Tandis qu’en Europe la froide lumière scientifique chassait les ombres où séjournaient les forces occultes, en ces contrées lointaines les légendes vivaient encore au grand soleil au beau milieu des dunes d’où provenaient les prophètes jusqu’à Jésus et où Les Mille et Une Nuits avait été écrit. C’est toute cette confusion d’images, de références et de sensations qui firent le sel de cette ferveur mi-naturaliste mi-fantasmatique que fut l’orientalisme dans l’art européen.

Les grands peintres du Maghreb d’alors restent Delacroix, Eugène Fromentin et Théodore Chassériau, qui y voyagèrent et tinrent leur art à ce qu’ils virent. Mais ils font exception. L’orientalisme a souvent fait siens sans les dire les mots de J.J. Rousseau : « commençons donc par écarter tous les faits […] » (Discours sur l’origine et les fondements de l’inégalité parmi les hommes), afin de préserver l’intégrité de ses fantasmagories à l’érotisme suggestif, comme il se voit dans le Bain turc d’Ingres.
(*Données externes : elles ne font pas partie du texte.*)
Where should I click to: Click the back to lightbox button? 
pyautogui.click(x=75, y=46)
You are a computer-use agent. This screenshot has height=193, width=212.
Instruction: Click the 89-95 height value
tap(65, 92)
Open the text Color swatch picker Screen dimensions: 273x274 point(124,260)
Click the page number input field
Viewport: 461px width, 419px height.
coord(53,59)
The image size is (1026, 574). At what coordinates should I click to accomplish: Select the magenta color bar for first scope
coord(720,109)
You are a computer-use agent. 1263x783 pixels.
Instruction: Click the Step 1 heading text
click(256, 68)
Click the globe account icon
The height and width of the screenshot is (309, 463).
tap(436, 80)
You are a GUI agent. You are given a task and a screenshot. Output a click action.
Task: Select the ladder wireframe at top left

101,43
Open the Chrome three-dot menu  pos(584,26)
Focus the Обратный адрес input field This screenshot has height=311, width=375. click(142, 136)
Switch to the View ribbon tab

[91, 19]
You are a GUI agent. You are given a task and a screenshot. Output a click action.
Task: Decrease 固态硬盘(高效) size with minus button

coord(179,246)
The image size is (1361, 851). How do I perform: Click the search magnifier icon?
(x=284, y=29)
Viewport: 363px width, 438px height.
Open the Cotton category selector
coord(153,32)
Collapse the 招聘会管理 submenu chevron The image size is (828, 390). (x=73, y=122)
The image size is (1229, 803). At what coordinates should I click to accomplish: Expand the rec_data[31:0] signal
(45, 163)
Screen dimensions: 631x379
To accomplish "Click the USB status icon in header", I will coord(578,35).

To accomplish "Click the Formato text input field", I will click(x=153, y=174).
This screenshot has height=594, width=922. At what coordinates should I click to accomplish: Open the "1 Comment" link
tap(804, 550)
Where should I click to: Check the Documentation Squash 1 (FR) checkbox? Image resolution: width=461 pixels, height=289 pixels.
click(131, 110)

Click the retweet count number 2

Et peut-être est-ce le Voyage en Orient de Gérard de Nerval, sorte de journal de voyage réécrit en œuvre, qui exprime le plus justement la désillusion du voyageur : « Tout cela a été splendide et merveilleux sans doute, mais trente générations y ont passé ; partout la pierre croule, et le bois pourrit. Il semble que l’on voyage  en  rêve  dans  une  cité  du  passé,  habitée  seulement  par  des  fantômes,  qui  la  peuplent  sans l’animer. » Il écrit alors à son ami Théophile Gauthier : « La  ville  des  Mille  et  Une  Nuits  est  un  peu  dégradée,  un  peu  poudreuse […] ce  qui  est  triste,  c’est  la  pauvreté  de  la population.  Tu  as  bien  fait  de  mettre  Le  Caire  en  ballet  avant  de le  voir. »  Car l’art doit l’emporter, le ballet eut été moins beau s’il avait été maculé de la réalité. Les mots de Nerval à son ami Jules Janin expriment l’essentiel de son mécompte :   « En somme, l’Orient n’approche pas de ce rêve éveillé que j’en avais fait  il  y  a  deux  ans,  ou  bien  c’est  que  cet  Orient-là  est  encore  plus  loin  ou  plus  haut,  j’en  ai assez  de  courir  après  la  poésie ;  je  crois  qu’elle  est  à  votre  porte,  et  peut – être  dans  votre  lit. Moi je suis encore l’homme qui court, mais je vais tâcher de m’arrêter et d’attendre.» Et c’est ce court et merveilleux récit, vers la fin de l’ouvrage, Histoire de la Reine du matin et de Soliman, prince des génies, qui, s’en retournant à la mythologie, exprime cette quintessence d’Orient que l’Histoire, la poussière et le vacarme lui occultaient.

Cet orientalisme aux mille feux devait donc faire long-feu. Bientôt les échanges commerciaux, les migrations humaines et la fin des aventures coloniales mettraient fin à ce mouvement d’art pour qui l’Orient était un mirage, une sorte d’oasis de félicités antiques égarée dans le désert des faits.